平井氏の「どうも元気な人の声ばかりがカルテ開示を求める中で大きくなりすぎていないか」という問題提起を受けて、梓川氏は、約五十名の患者会のアンケートをもとに、医療と関わり続けなければならない立場から、カルテ開示に関する意見を述べられました。アンケートでは、概ね、癌告知・カルテ開示・遺族への開示ともに、賛成とする回答が多かったものの、少数意見にも興味深いものがあり、その分析を通じて、患者の心の理解の必要性を訴えられました。
岡本氏は、地方自治体の条例を積極的に利用し情報開示を実現させてきた経験をもとに、「国などに要望を続けると共に、実際に開示請求をどんどんして、実績を作っていくことが大切」と、説得力のある発言がなされました。

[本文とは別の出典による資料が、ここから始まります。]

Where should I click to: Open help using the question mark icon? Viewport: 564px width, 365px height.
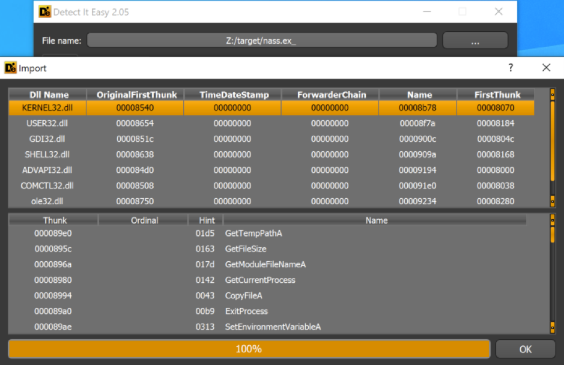(510, 68)
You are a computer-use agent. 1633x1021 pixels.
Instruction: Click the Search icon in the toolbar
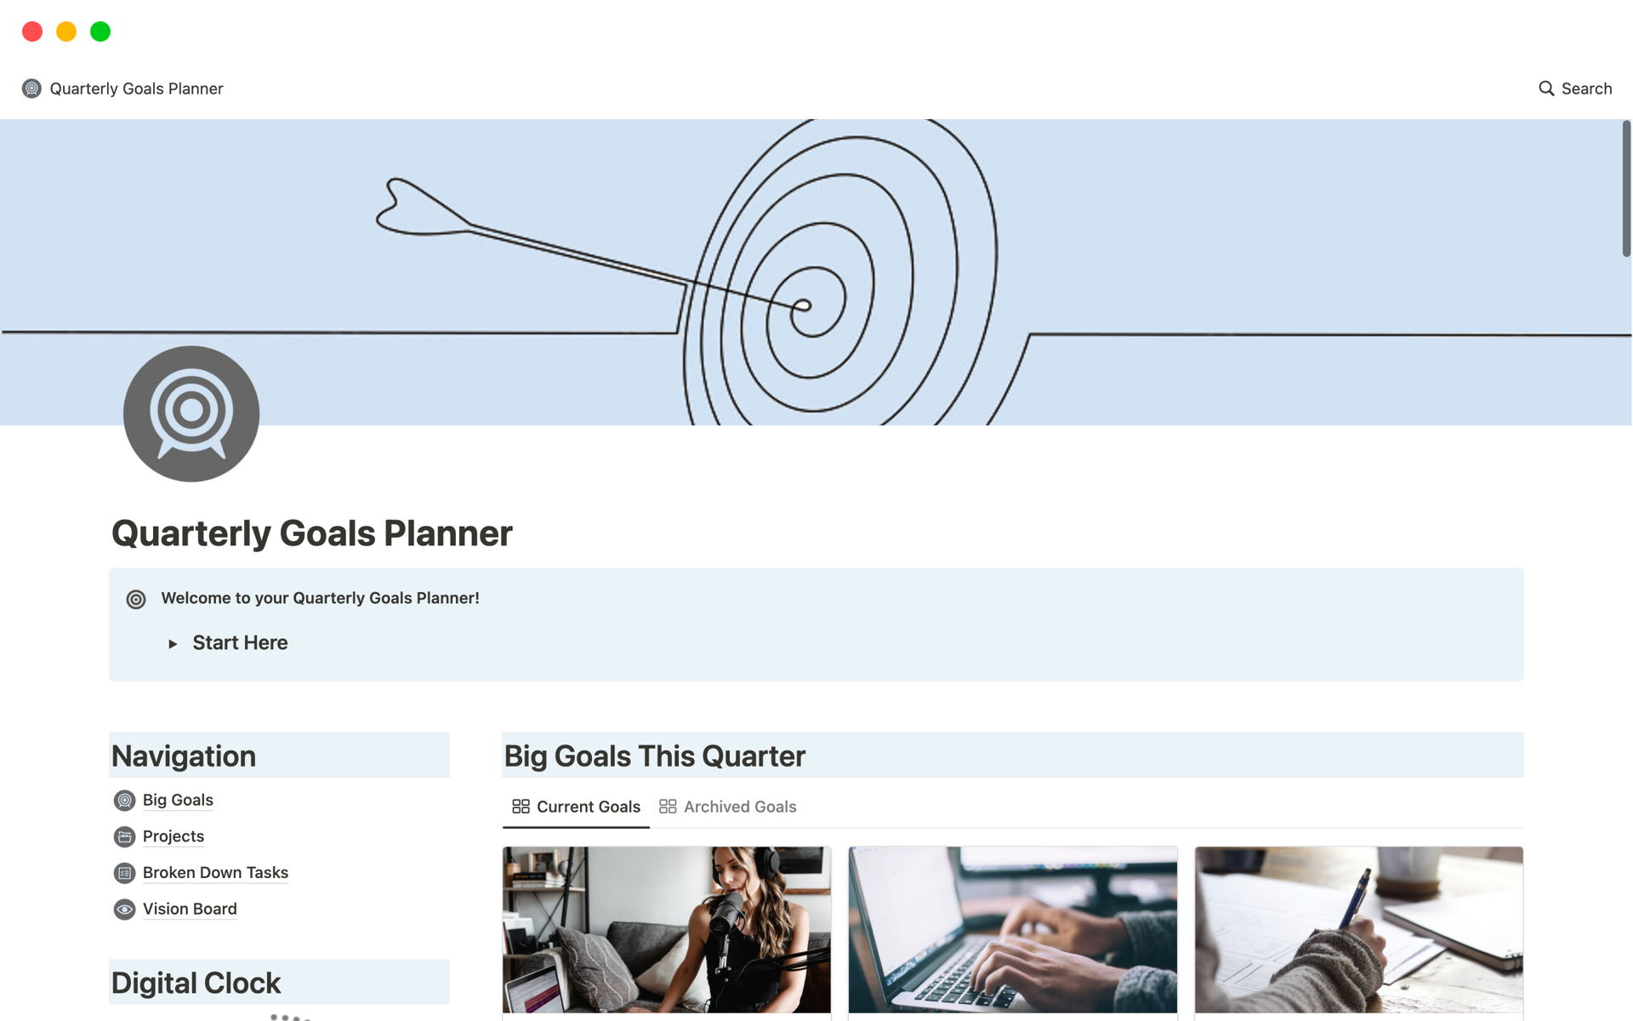pyautogui.click(x=1545, y=88)
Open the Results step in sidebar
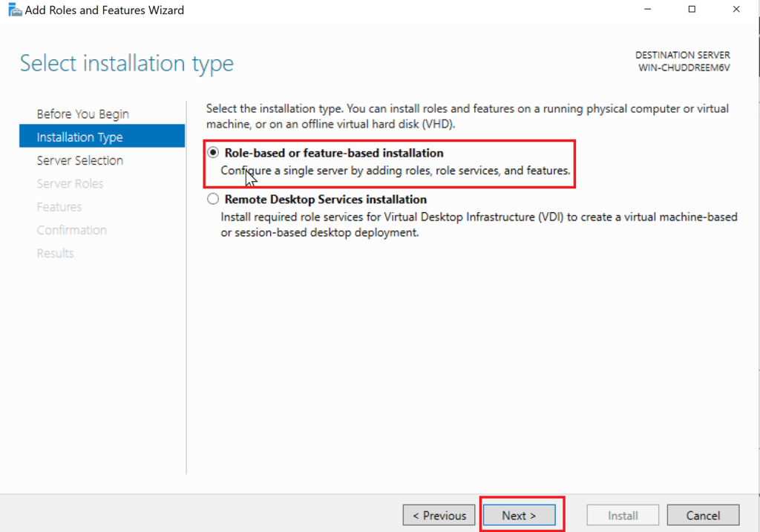The height and width of the screenshot is (532, 760). point(55,253)
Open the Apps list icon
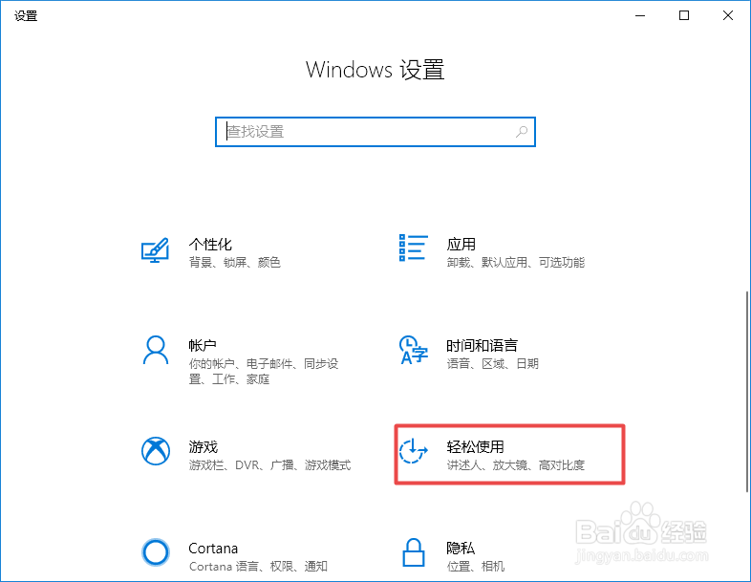Image resolution: width=751 pixels, height=582 pixels. point(414,248)

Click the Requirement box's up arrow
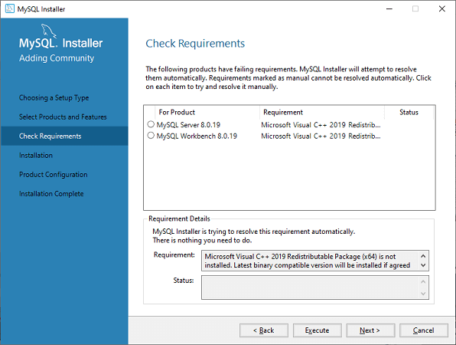pyautogui.click(x=423, y=256)
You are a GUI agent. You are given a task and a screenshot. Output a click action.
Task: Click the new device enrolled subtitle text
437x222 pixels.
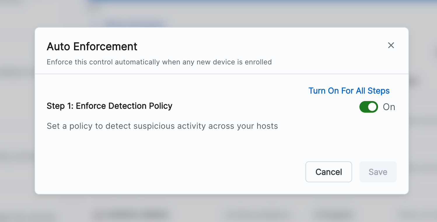pyautogui.click(x=159, y=62)
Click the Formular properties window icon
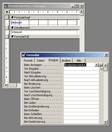112x132 pixels. coord(24,55)
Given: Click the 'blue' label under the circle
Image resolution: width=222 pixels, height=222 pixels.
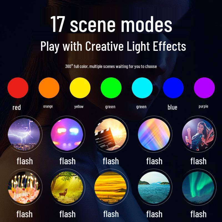Looking at the screenshot, I should pyautogui.click(x=172, y=107).
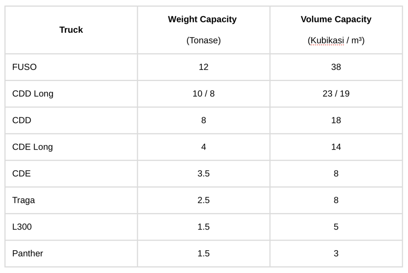Viewport: 408px width, 273px height.
Task: Select CDE Long volume value 14
Action: [x=336, y=147]
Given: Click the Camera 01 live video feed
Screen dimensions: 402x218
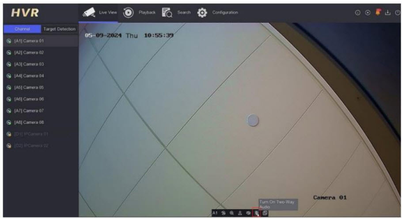Looking at the screenshot, I should click(239, 115).
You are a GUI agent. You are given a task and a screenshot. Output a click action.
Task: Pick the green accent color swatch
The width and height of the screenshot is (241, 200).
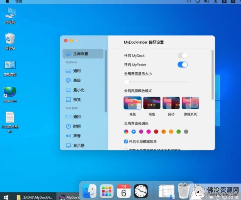pos(179,132)
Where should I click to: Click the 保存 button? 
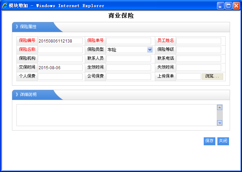click(209, 141)
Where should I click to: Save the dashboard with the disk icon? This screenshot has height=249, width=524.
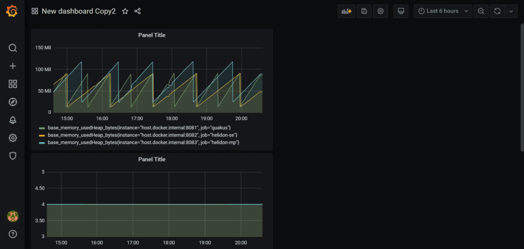[x=364, y=11]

最後に、権利法をつくる会事務局長の辻本育子弁護士が挨拶され、カルテ開示の法制化に向けて今が最も大切な時期であり、今後更にみんなの声を合わせて具体的な取り組みをしていきたい、とまとめられました。
以上が概略ですが、とても内容の濃いシンポジウムであったと思います。私個人としては、特に遺族としての北川さんや患者としての梓川さんのお話に感銘を受けました。医療は今のままでは更に人権を侵害しながら漫然と薬害・医療被害を繰り返して行くでしょう。「遺族の気持ち」「患者の心」を大切にするためのカルテ開示が、やがて患者の権利を確立し、被害防止につながることを願ってやみません。